Money spent on anything always involves an opportunity costs. For those who spend money on religion, sex or cigarettes it’s definitely worth it. For some people religion is a terrible waste of money whereas the amount spent on sex is insufficient. For an old man who has no testosterone left too much is spent on sex. Even if you do think your need or want is worth the cost it always involves a loss of the ability to satisfy other needs/wants. Naturally believers prefer to focus on the benefits of religion but atheists would be unable to appreciate the value of religion and would chose to focus more on the lost opportunities. We make decisions about what opportunities to actualize or let go so and if what I want to actualize you want to let go then we can help each other by trading. Once trading happens the market picks up on the relative volumes of supply and demand and assigns an optimum price. Money then becomes a universal measuring stick of the value of anything that can be traded. The oldest profession tells us sex can be traded for money.

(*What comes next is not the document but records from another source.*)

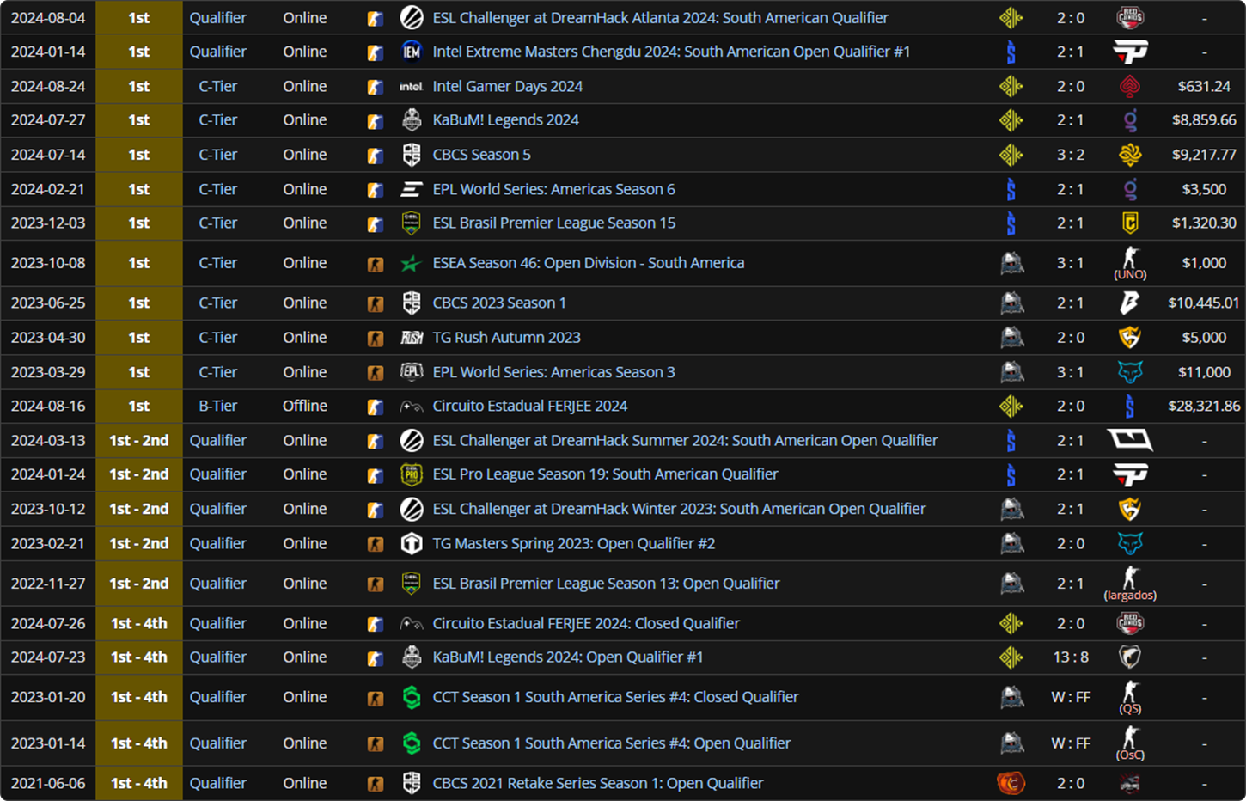
Task: Click the opponent logo in the TG Rush Autumn 2023 row
Action: pos(1129,338)
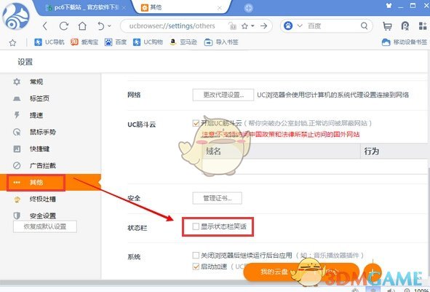Switch to the pc6下载站 tab
Viewport: 430px width, 292px height.
click(85, 7)
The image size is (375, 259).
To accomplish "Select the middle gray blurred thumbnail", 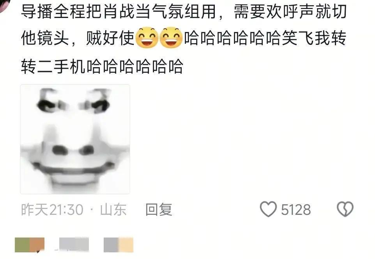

Religion grosses $84.22 billion or 0.615% of GDP per year.

What about religion? In 2005 in the USA $42.11 billion (in 2010 dollars) was contributed toward religion (directly to churches). Churches use double their direct contributions - the rest coming from investments, rent, businesses, etc - so the true amount grossed by religion is about $84.22 billion. That's 0.615% of GDP. (₤1.78 billion in donations and ₤3.34 billion overall- or 0.3% of GDP - in the UK).

Religion provides $6.51 billion to charity per year.

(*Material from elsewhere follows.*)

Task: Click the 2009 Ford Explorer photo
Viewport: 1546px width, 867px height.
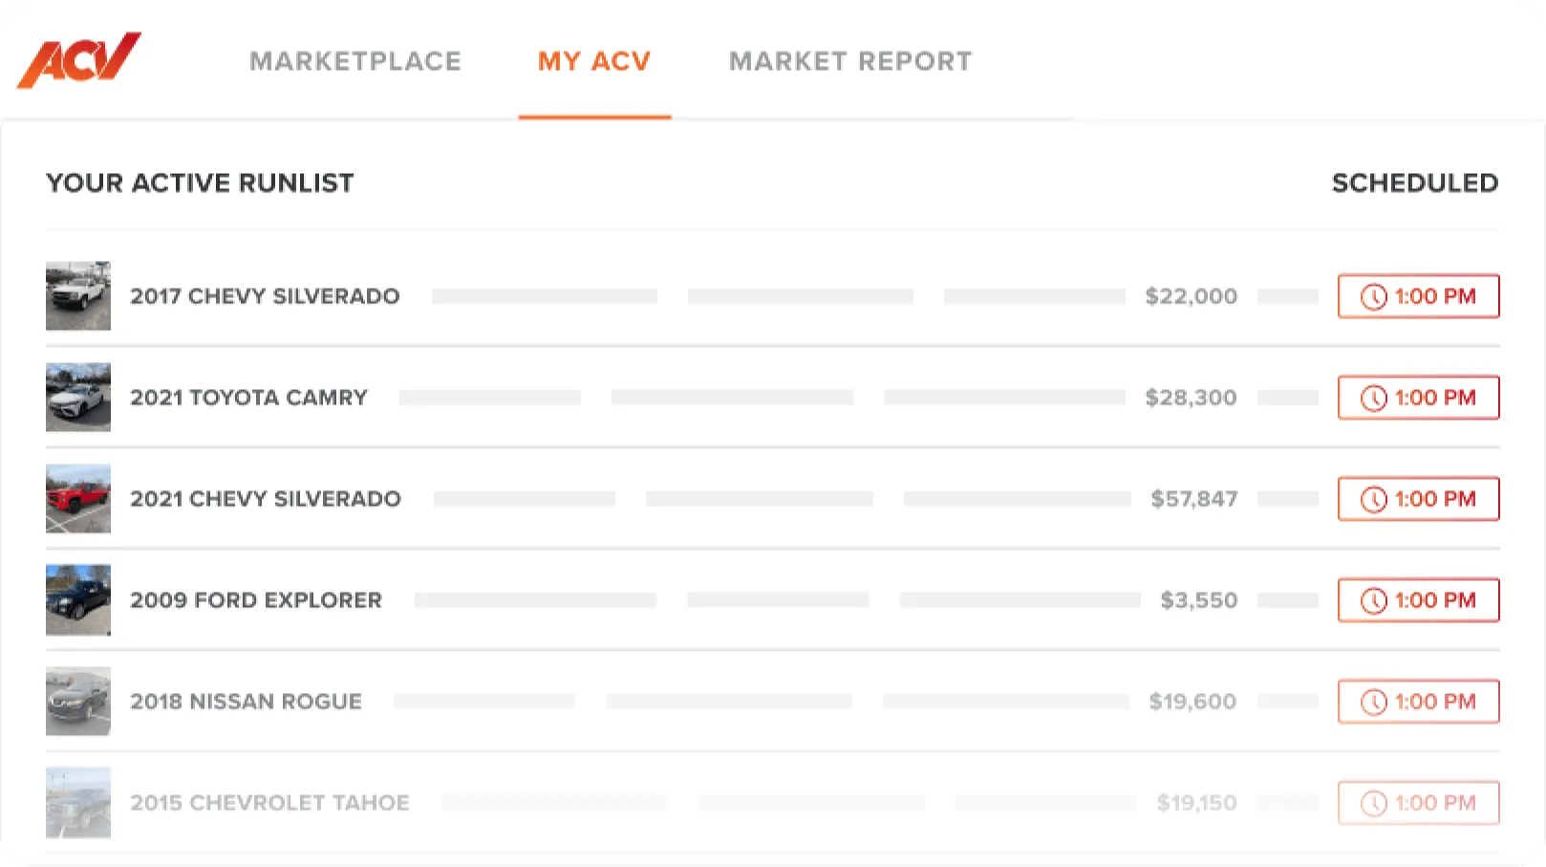Action: pyautogui.click(x=77, y=600)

For that money one could (at $102105 per new job) create 824868 new jobs and start roughly 75600 new small businesses per year. However since the church employs 2.6 million people one could say that religion creates a net 1.775 million jobs. It also provides on the order of $6.51 billion in charity. So as an investment religion seems to be worth it.

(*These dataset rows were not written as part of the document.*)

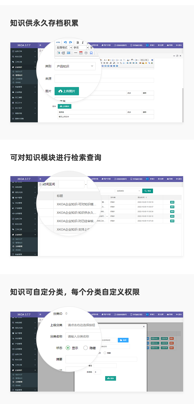Click the blue 选择 parent category button

(123, 340)
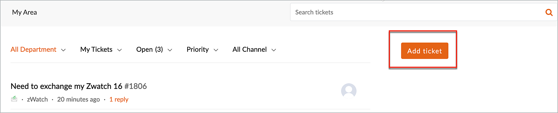Click the email channel icon on ticket
558x113 pixels.
14,99
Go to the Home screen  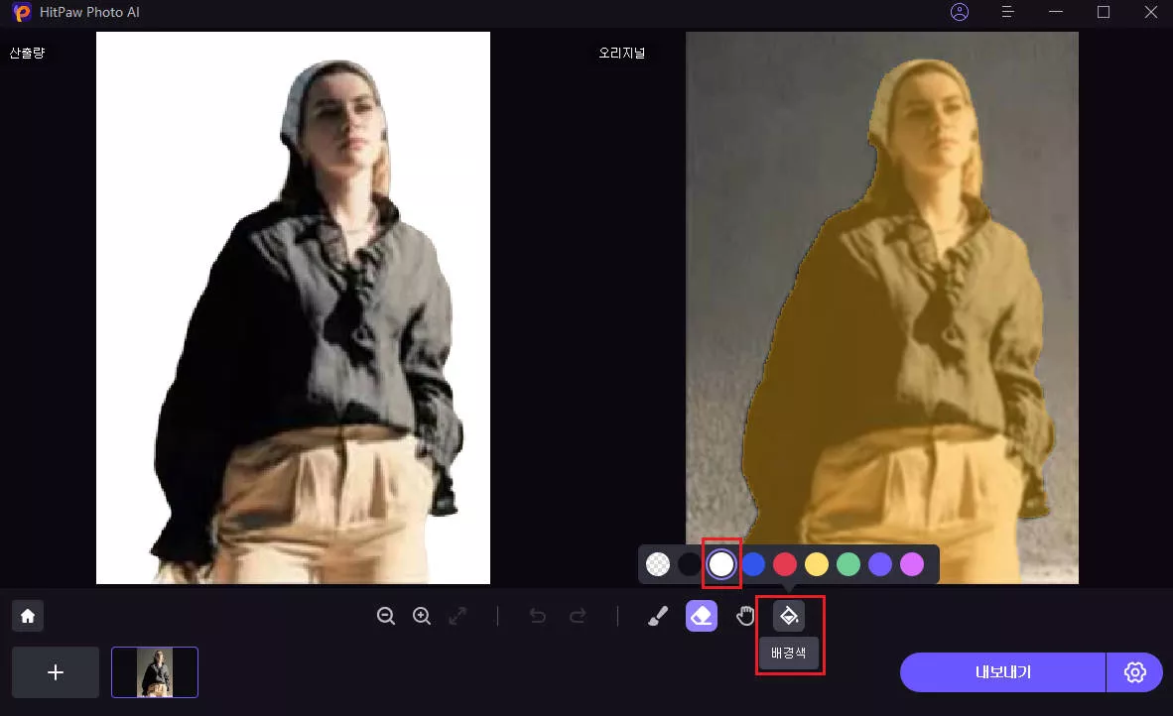(28, 616)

Religion accounts for 3.543 billion man-hours per year and an opportunity cost of $205.436 billion per year. The overall value of religion (adding money and time) is $289.656 per year

From the point of view of time things look a bit different. All churches together have 45 million confirmed registered and 100.84 million more unregistered members. The average number of actual church attendances per year is 16.2 (42% claim to go every week but checks find that only 26% do.) So at 1.5hrs per week spent in church - roughly 3.542 billion man-hours per year were taken up by religious activities. In that time 2.04 million Americans could have been busy in full time productive employment producing $58 in value per man-hour. That adds up to an opportunity cost of $205.436 billion in productive activity. If instead of going to church they spent the same time at their jobs they could have paid for the entire church enterprise - employees, buildings, charity – with a mere 20.5% tax on that extra activity. Alternatively they could have worked for an extra 2 days per year and donated the entire amount to the church.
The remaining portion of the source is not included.